Goal of the exercise ▸ Give the items again word for word, from the line that contains "This screenshot has" through the line that contains "pyautogui.click(x=249, y=123)", both ends included. Leave out the pictures.

Source data ▸
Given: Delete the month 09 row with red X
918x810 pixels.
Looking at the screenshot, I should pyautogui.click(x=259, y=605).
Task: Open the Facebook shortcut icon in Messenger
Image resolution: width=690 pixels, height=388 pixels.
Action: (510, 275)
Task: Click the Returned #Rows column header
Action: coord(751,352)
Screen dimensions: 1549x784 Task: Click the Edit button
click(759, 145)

==

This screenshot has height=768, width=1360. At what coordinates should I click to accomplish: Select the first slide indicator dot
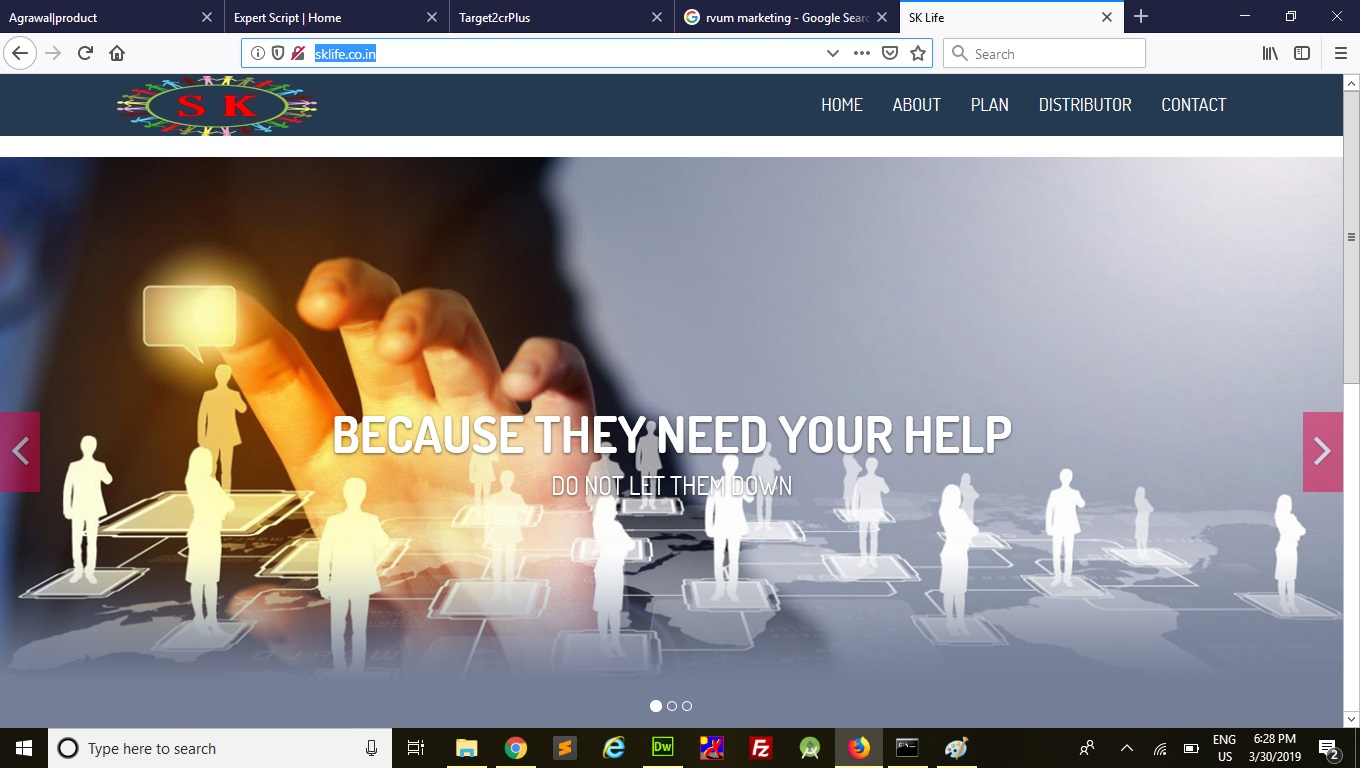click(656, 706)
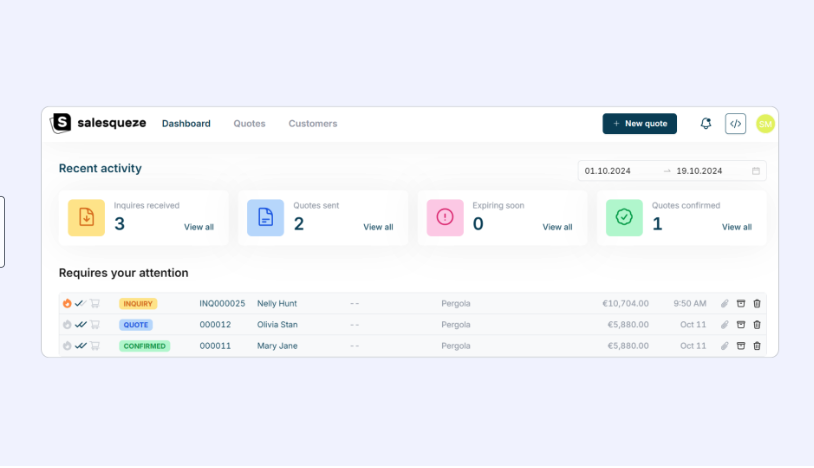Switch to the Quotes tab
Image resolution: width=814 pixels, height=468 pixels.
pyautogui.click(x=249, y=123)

Solution to this problem ▸
This screenshot has height=768, width=1360. At what coordinates should I click to accomplish: Select the first slide indicator dot
click(656, 706)
Switch to the Quotes tab
Image resolution: width=814 pixels, height=468 pixels.
pyautogui.click(x=249, y=123)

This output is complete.